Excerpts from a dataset
+ + + + + + +

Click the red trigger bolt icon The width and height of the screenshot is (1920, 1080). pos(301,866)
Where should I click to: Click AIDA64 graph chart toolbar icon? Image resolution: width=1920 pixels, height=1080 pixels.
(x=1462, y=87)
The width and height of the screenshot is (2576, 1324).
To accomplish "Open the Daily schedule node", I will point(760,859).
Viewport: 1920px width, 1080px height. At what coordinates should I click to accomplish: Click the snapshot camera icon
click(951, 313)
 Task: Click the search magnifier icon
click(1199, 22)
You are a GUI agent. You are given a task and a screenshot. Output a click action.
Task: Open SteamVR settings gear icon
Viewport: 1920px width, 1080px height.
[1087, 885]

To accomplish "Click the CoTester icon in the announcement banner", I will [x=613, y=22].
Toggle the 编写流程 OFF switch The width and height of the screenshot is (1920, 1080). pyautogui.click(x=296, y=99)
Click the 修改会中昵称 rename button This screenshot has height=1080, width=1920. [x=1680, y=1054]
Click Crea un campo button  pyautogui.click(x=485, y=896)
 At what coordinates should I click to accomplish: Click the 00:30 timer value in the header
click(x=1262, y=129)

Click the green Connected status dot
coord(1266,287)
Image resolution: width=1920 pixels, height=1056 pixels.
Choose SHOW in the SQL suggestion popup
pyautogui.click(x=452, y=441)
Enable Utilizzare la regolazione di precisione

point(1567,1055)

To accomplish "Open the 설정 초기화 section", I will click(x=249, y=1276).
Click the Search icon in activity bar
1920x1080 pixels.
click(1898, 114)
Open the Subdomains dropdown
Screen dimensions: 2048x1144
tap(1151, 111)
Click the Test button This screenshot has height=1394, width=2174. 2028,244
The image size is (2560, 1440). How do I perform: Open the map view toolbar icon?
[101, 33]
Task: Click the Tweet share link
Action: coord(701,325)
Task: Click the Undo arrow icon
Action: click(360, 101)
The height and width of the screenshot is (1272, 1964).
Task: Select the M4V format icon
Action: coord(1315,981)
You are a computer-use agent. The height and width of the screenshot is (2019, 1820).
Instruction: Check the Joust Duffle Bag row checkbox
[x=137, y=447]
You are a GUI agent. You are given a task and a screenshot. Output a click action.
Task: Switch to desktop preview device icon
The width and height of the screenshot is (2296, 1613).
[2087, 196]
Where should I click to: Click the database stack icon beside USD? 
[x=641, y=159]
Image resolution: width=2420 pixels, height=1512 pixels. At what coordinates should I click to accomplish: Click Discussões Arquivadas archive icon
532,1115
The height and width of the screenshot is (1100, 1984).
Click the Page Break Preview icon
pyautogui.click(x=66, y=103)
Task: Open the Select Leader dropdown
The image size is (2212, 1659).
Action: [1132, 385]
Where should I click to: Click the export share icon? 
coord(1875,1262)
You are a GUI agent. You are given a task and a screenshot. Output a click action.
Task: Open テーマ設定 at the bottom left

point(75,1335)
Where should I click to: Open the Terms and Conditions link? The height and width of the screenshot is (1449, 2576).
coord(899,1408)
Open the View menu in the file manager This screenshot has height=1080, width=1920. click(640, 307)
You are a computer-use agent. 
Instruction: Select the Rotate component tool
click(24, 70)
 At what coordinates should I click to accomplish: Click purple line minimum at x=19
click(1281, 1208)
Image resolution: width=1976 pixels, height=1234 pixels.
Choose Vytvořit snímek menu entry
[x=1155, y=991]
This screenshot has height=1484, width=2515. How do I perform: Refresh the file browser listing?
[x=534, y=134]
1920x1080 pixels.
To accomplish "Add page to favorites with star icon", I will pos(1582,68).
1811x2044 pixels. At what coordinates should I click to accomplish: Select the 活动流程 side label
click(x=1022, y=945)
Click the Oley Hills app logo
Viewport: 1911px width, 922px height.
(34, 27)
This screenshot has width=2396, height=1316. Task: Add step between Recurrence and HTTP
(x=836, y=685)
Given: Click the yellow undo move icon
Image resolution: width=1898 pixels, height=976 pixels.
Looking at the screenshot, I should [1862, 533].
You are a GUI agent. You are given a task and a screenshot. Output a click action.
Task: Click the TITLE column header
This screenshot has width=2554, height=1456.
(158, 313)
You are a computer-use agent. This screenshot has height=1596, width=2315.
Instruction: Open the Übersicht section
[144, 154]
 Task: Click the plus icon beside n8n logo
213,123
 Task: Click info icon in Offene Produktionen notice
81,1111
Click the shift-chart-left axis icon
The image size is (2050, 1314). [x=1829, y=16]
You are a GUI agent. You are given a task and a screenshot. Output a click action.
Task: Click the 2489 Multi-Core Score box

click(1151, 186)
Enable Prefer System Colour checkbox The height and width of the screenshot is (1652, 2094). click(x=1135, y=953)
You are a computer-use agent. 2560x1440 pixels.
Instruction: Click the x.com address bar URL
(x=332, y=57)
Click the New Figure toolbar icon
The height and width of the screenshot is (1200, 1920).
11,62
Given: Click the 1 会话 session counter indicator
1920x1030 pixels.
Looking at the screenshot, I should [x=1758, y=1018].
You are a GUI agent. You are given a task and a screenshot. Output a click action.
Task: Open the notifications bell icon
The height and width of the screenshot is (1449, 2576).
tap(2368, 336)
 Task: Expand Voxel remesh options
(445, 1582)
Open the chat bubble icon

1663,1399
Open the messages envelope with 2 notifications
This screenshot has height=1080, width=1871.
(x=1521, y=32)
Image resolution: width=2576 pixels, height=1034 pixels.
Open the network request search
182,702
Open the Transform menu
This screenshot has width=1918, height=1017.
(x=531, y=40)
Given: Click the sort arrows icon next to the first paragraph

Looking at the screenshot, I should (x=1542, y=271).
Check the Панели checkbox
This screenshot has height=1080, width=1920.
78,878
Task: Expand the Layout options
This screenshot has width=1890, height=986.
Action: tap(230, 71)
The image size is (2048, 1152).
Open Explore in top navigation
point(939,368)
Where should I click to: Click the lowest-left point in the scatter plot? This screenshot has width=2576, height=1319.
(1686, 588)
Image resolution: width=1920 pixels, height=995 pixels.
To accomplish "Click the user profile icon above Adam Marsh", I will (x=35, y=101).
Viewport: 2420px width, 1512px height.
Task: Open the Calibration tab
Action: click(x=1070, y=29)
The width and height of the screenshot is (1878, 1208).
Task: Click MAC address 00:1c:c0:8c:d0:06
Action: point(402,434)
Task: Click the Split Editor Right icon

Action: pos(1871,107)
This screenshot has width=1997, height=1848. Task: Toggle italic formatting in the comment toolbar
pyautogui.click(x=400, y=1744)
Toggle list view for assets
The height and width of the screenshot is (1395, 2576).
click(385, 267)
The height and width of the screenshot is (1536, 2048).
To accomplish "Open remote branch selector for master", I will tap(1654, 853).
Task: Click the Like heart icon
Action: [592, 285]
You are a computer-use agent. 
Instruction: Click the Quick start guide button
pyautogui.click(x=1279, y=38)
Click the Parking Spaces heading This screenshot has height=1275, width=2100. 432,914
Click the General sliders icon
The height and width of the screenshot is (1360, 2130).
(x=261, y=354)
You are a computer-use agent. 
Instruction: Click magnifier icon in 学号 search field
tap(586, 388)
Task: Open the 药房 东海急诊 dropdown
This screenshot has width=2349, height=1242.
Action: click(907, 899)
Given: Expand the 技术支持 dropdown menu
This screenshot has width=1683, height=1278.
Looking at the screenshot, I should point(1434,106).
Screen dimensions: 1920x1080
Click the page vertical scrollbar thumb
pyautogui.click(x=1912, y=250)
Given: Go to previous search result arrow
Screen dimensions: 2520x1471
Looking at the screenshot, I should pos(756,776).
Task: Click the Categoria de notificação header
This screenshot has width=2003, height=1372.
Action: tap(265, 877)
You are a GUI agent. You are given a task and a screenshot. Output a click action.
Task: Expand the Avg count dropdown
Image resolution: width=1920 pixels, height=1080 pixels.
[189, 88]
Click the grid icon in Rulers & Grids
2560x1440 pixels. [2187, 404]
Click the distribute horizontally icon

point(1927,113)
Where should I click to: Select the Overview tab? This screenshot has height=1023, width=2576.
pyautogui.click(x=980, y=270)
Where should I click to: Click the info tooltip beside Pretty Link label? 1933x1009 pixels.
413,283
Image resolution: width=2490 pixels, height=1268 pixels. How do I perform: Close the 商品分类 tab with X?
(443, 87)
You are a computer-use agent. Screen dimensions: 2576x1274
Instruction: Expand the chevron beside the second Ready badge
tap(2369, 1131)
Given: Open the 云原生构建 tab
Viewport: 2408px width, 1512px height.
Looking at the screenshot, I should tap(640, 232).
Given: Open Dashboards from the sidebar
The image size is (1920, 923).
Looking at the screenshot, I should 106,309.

+ + + + + + +

Whenever a line of the data above includes the word "computer", copy that line.

You are a computer-use agent. The height and width of the screenshot is (2019, 1820).
You are a computer-use agent. 
You are a computer-use agent. This screenshot has height=1596, width=2315.
You are a computer-use agent. 2560x1440 pixels.
You are a computer-use agent. 
You are a computer-use agent. 
You are a computer-use agent. Screen dimensions: 2576x1274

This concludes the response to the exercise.